Today is often called Bible Sunday because in our collect we pray for the ability to hear, read, mark, learn, and inwardly digest the Scriptures. In other words, we pray for a continuous relationship to the Scriptures so that we might receive their gifts of patience, comfort, and hope. Through habitual and disciplined study of the Scriptures, we come to encounter the One to whom they point, Jesus Christ the Word of God. We are not, in the end, people of the book. Though Christ is known to us in the opening of the Scriptures and the breaking of the bread, our destiny is to know Him, face to face, in the Resurrection. This is the Christian hope, and even Scripture and Sacrament will yield their honored places when the Lord appears. In these last days, though, as we wait for the Lord, much of our faithfulness to Him depends on which story within which we commit to live. Are we living in the story of a passing world that is given to fleeting and compulsive desires to consume and acquire, to numb and distract?
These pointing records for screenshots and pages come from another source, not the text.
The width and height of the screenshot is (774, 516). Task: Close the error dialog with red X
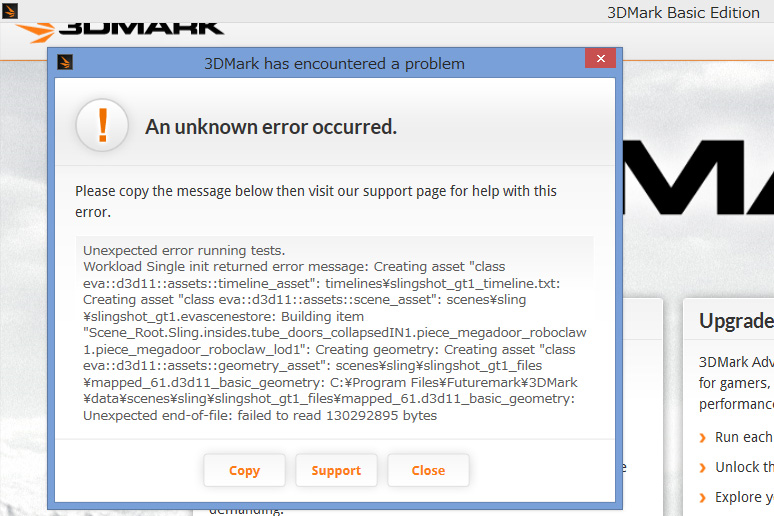pos(600,58)
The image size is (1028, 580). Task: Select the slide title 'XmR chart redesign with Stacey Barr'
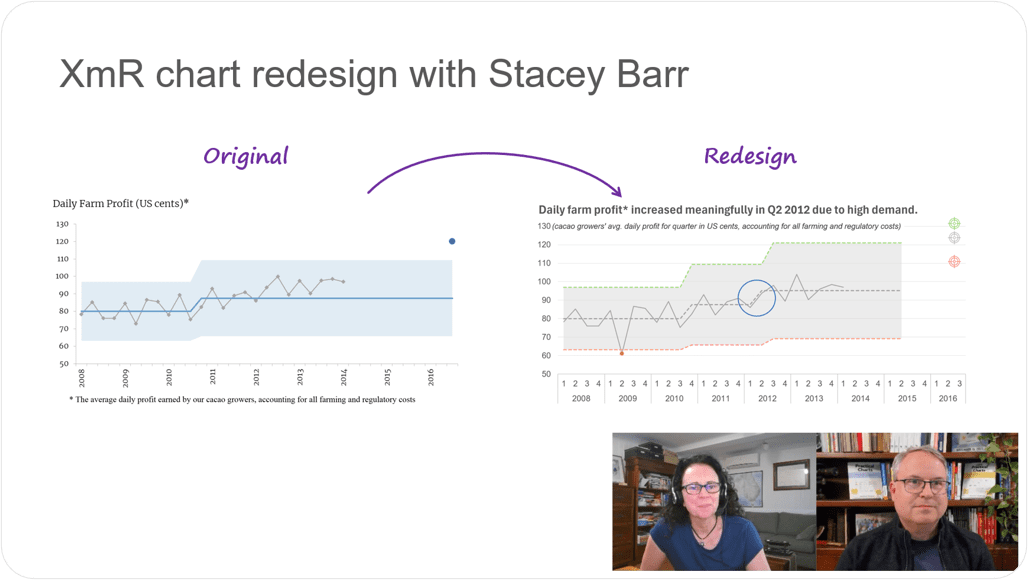(x=374, y=73)
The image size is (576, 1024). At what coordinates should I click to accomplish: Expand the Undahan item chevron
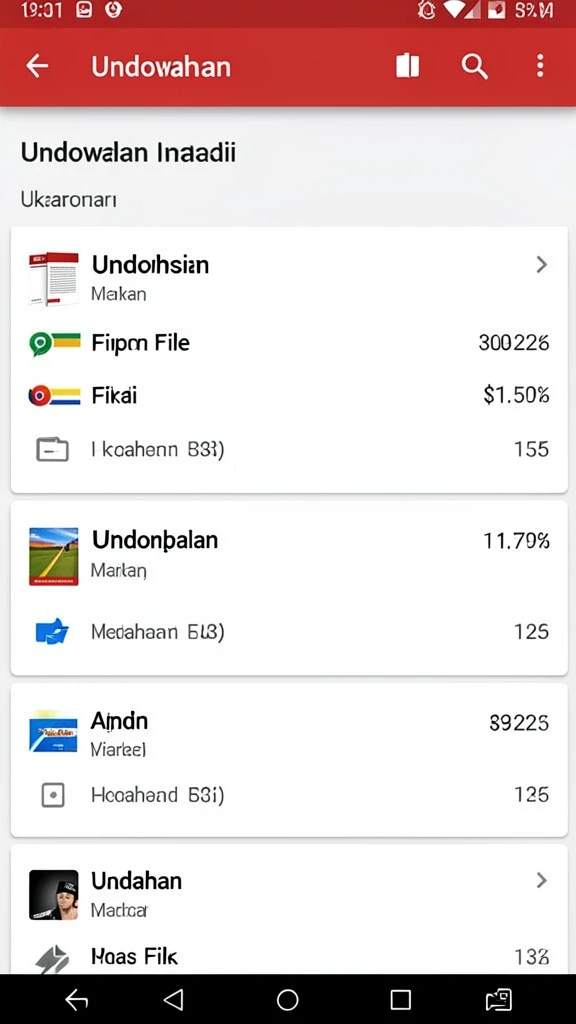(541, 880)
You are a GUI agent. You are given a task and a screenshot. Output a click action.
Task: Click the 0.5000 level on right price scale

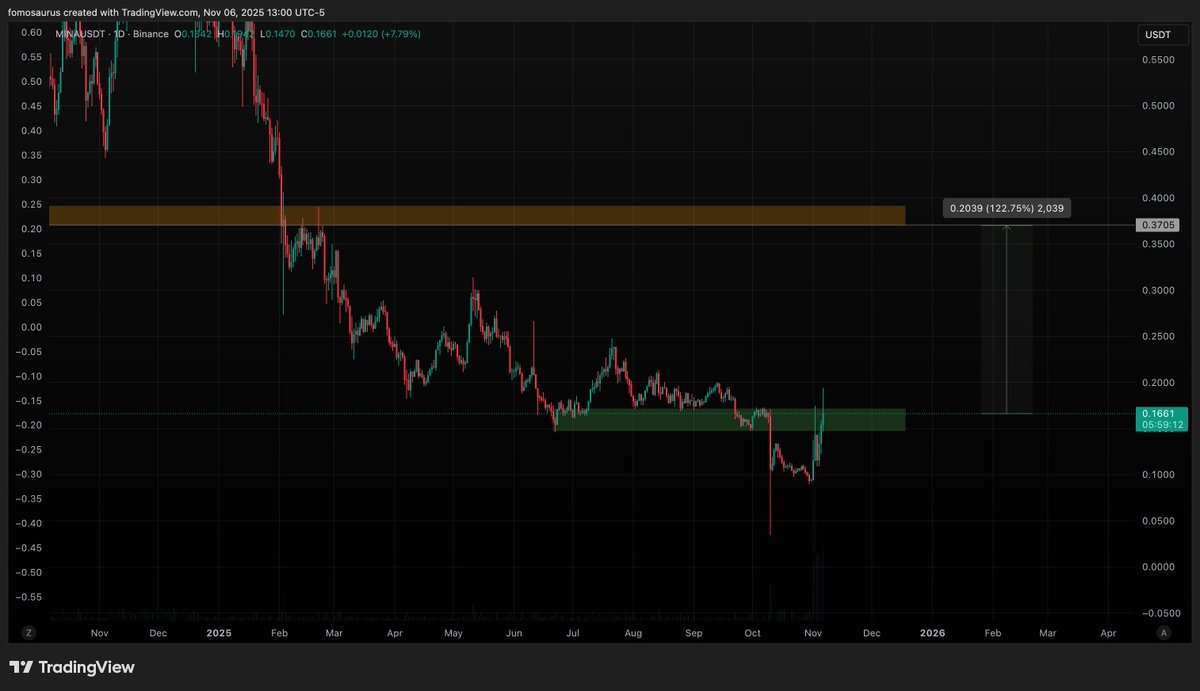[x=1157, y=106]
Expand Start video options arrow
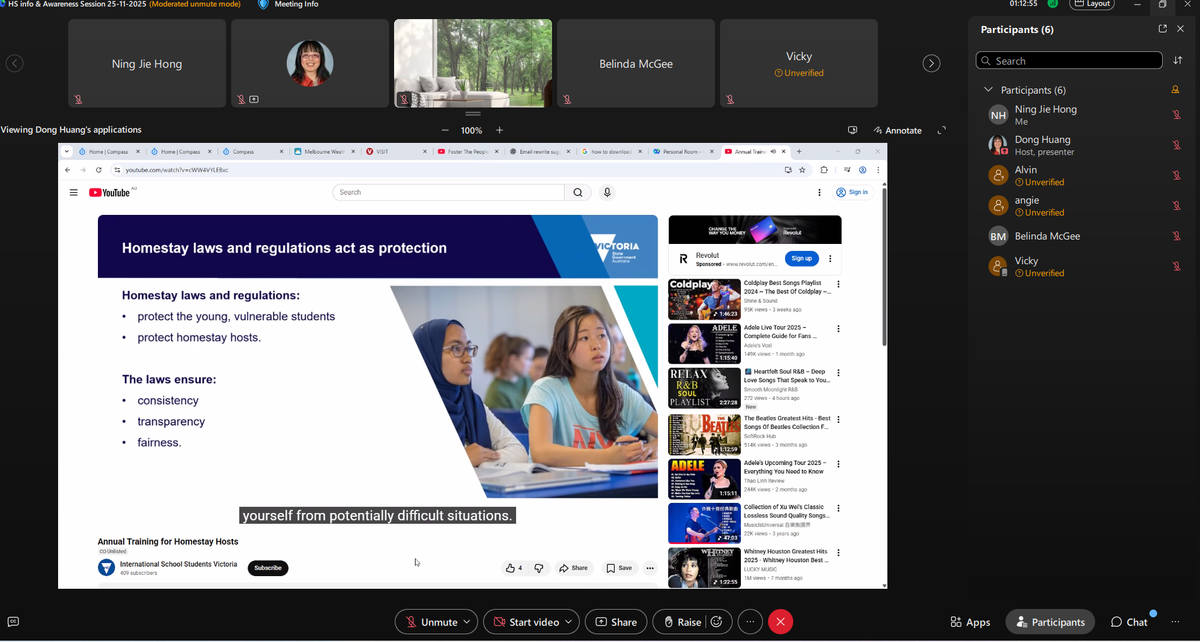1200x642 pixels. pos(568,622)
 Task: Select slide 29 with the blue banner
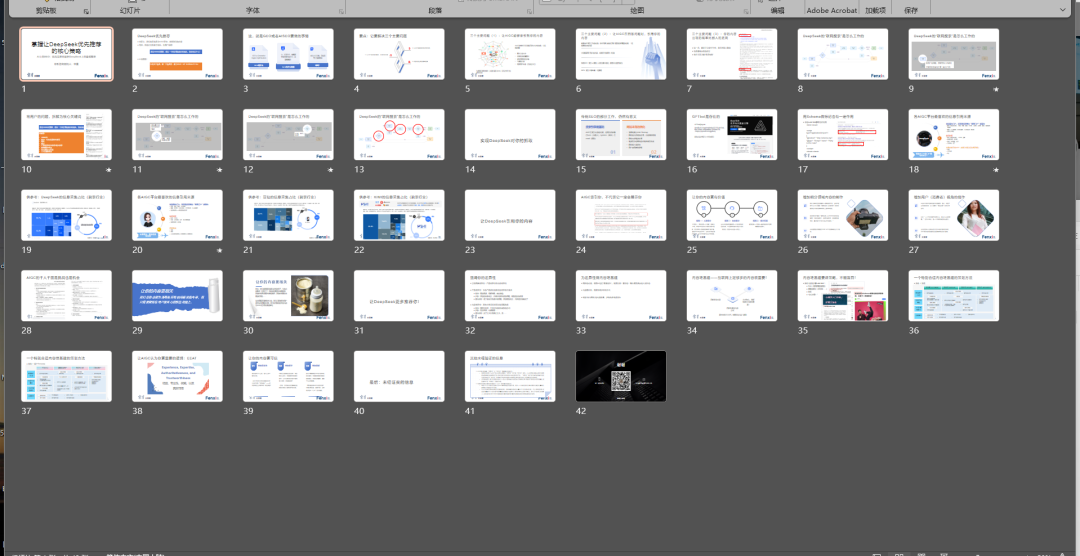coord(177,295)
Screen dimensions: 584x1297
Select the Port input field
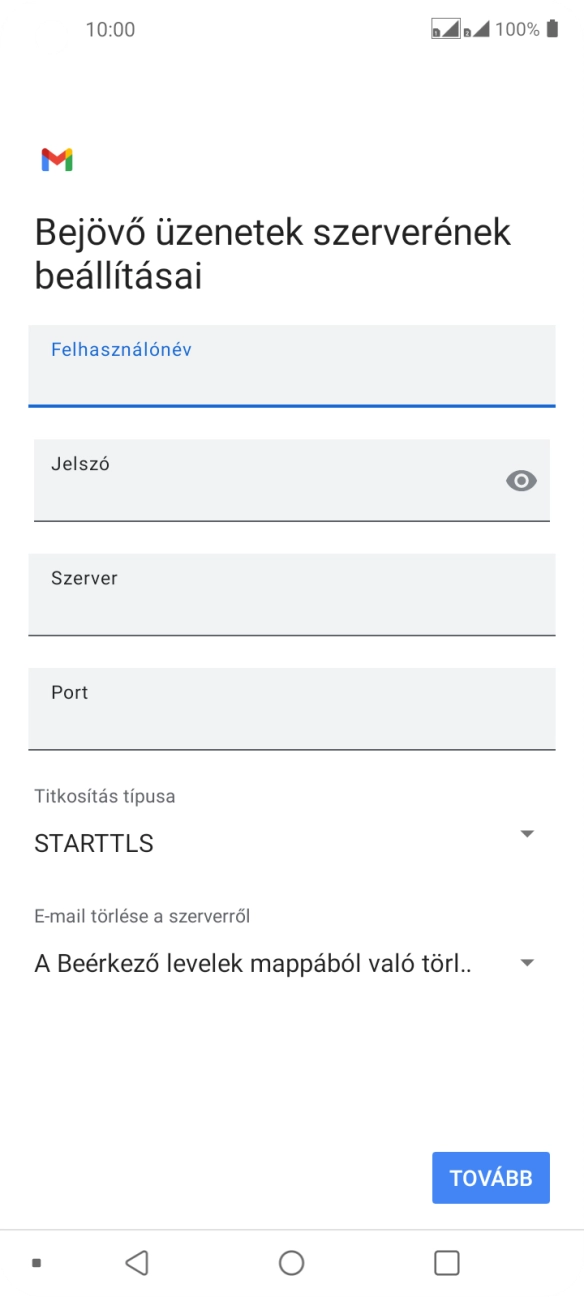tap(291, 708)
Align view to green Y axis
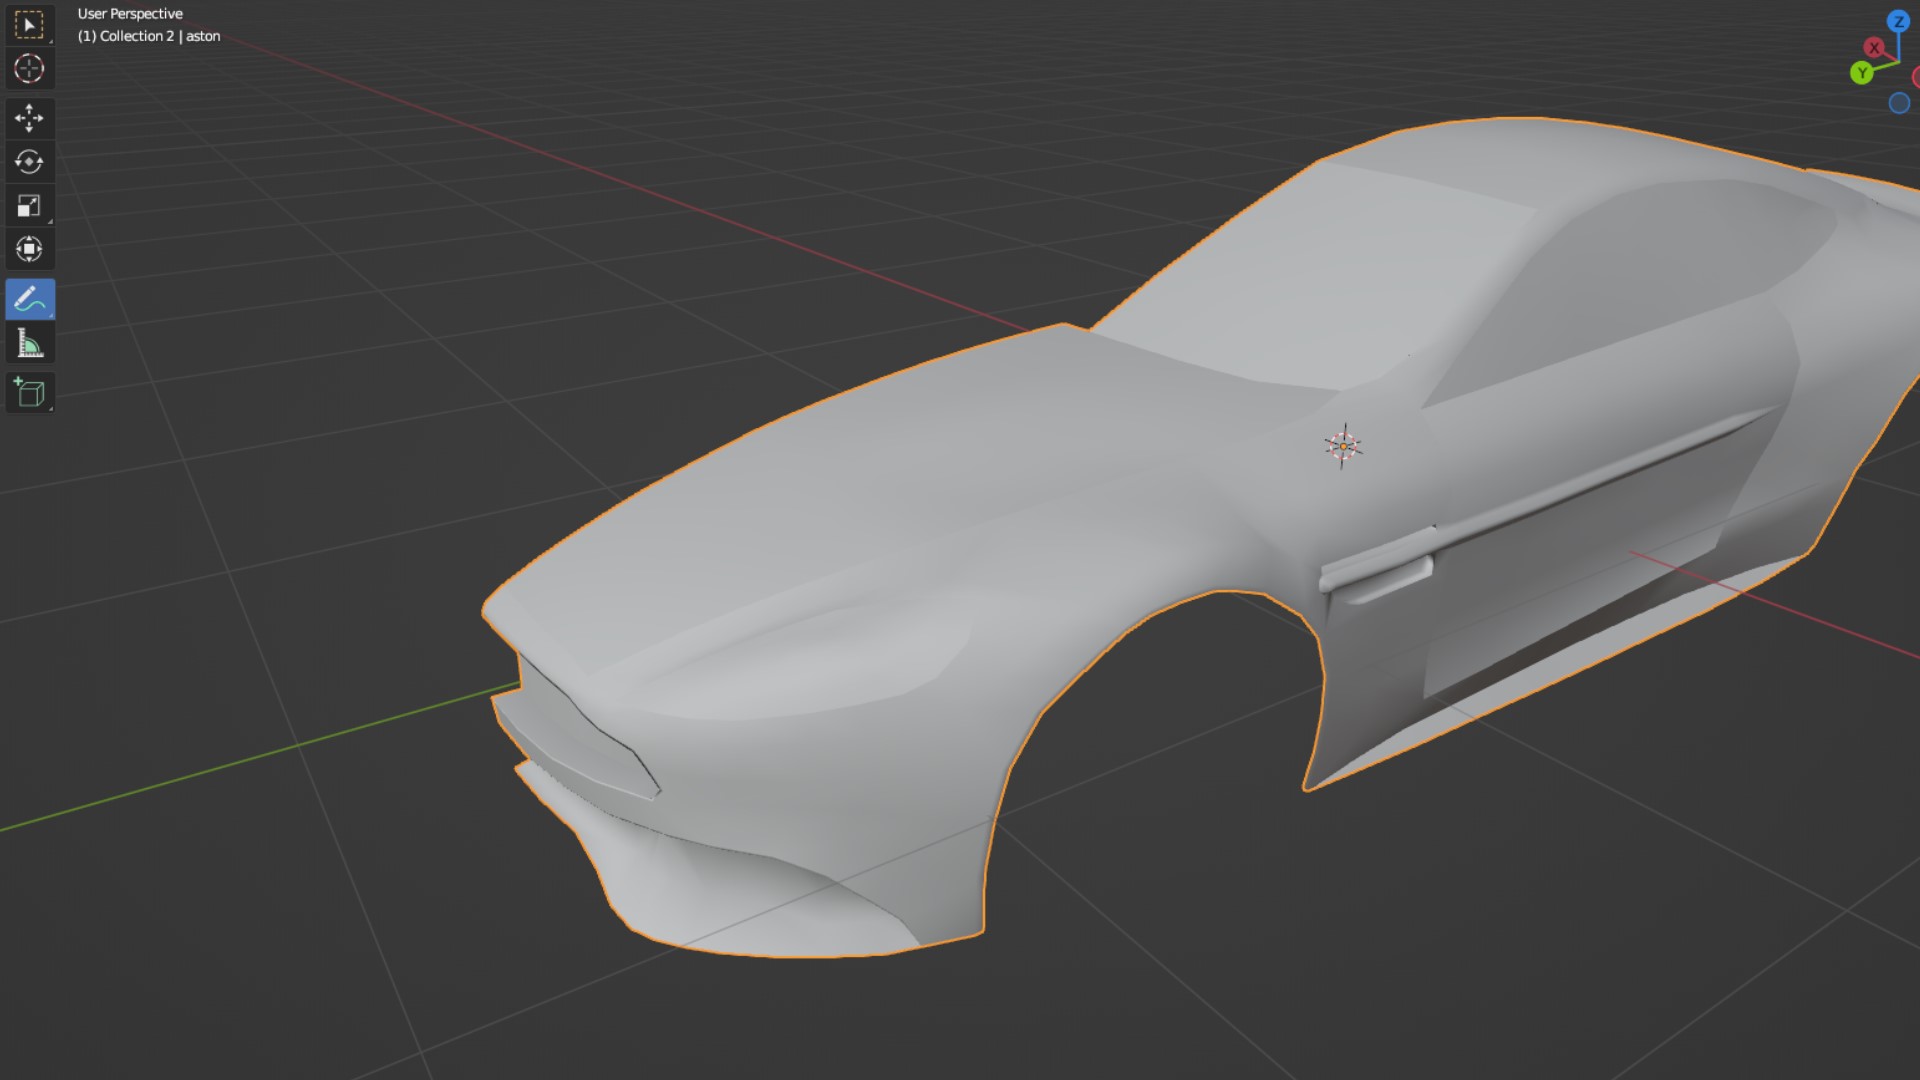This screenshot has height=1080, width=1920. 1861,73
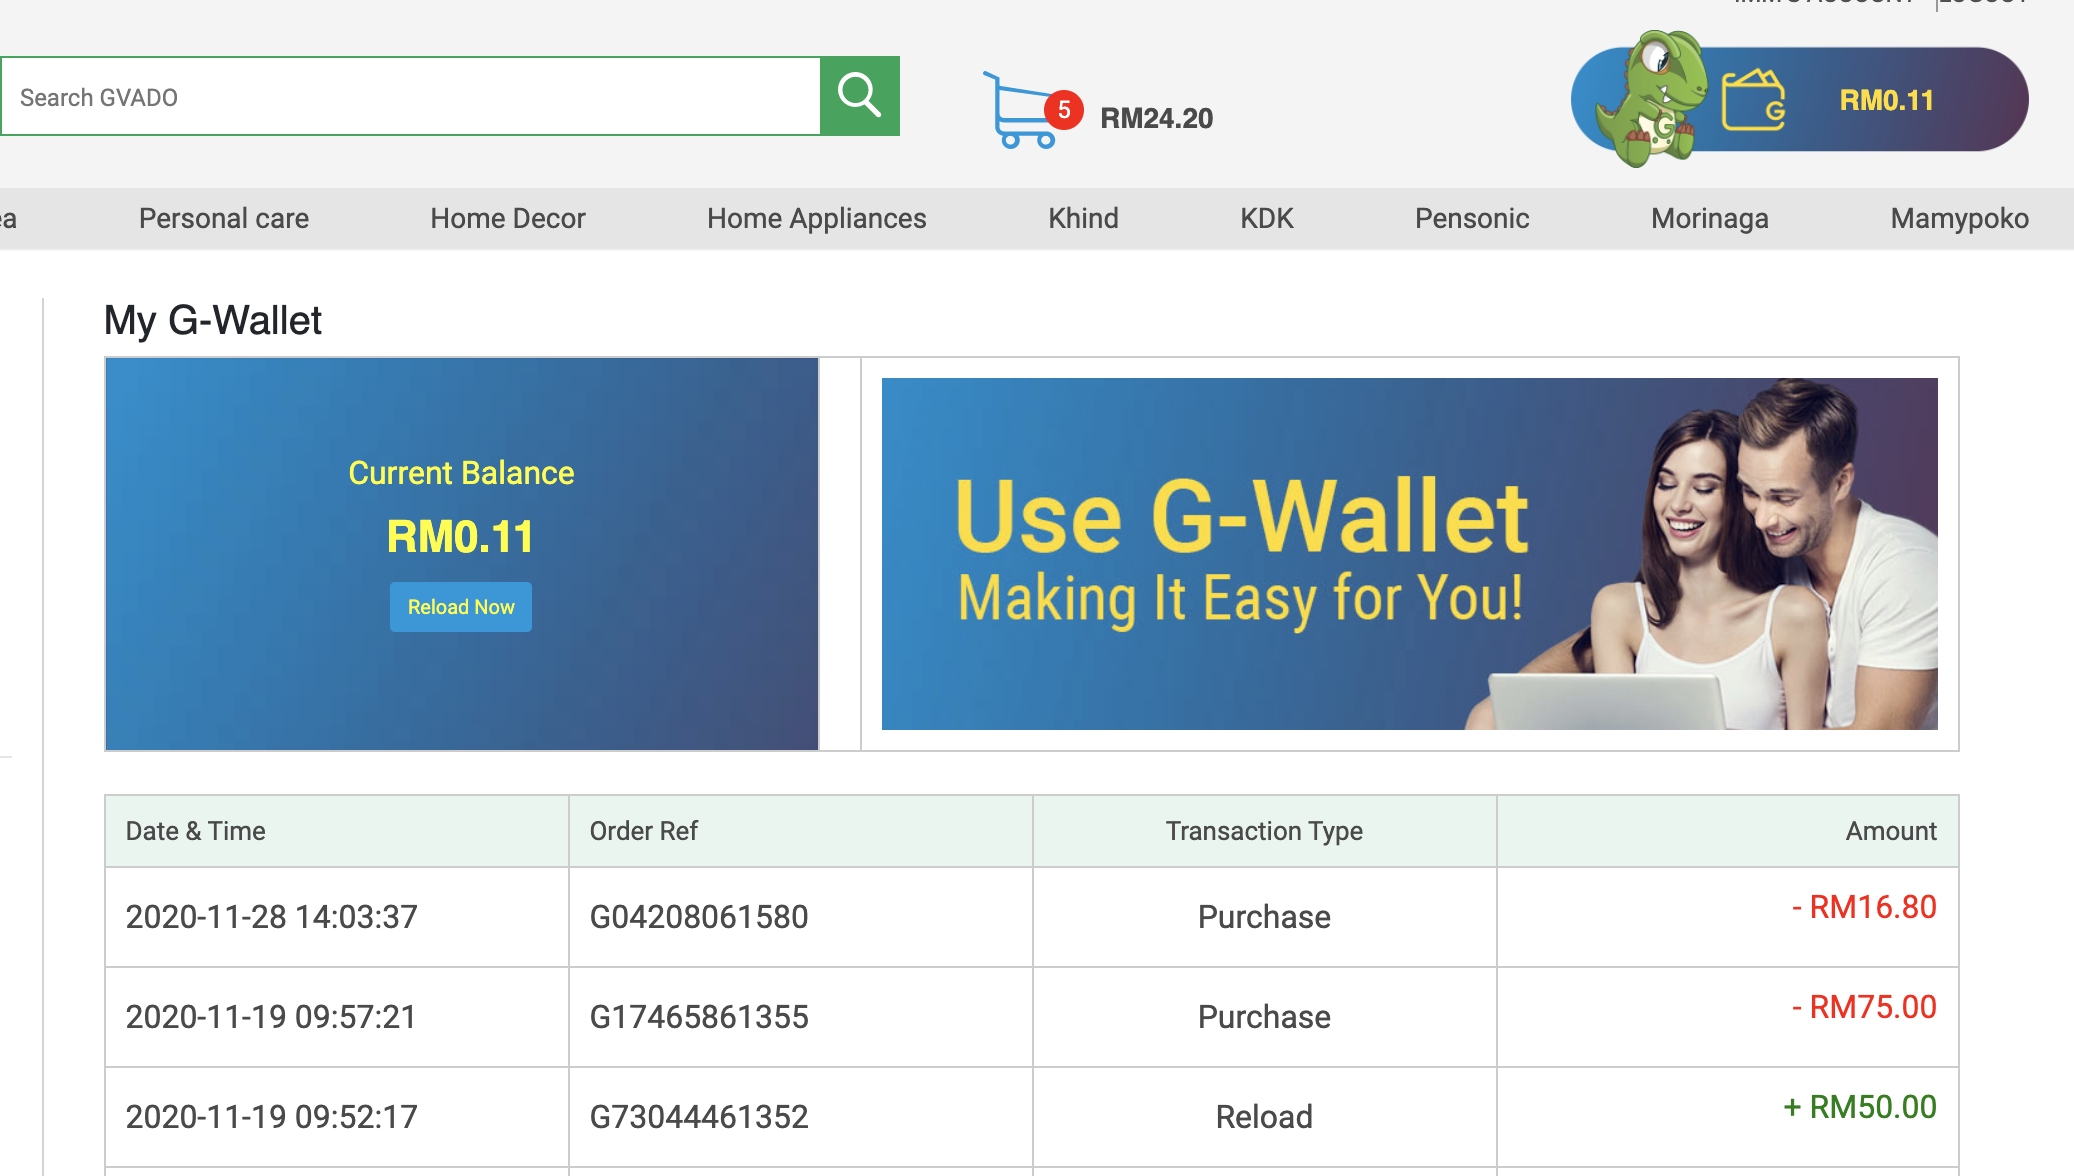Click the G-Wallet icon in header

[x=1753, y=100]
Or are we living in the story of the Kingdom, into which we are invited by baptism and which crescendos with Resurrection?
Too often, our error of imagination is in seeing the story of Christ as something to be assimilated into our story, to find some space for it, if we can, in the busyness of many concerns. The truth, though, is that we are being written into His story by being brought into His Body to share His life. In the end, our stories only become what they are when they are retold as a part of His. Here, in the Eucharist, we offer our stories into His, receiving our stories again, but in His words. Only then can we begin to see all things with an imagination enchanted again by Christ, to see Him face to face, to know Him from the deepest place of the heart. Very soon, bread and wine will be lifted up as an oblation, received again with the sound of bells (and music and incense), a sign that our Lord is coming among us for us to behold and then to receive. As Jesus said: “Now when these things begin to happen, look up and lift up your heads, because your redemption draws near.”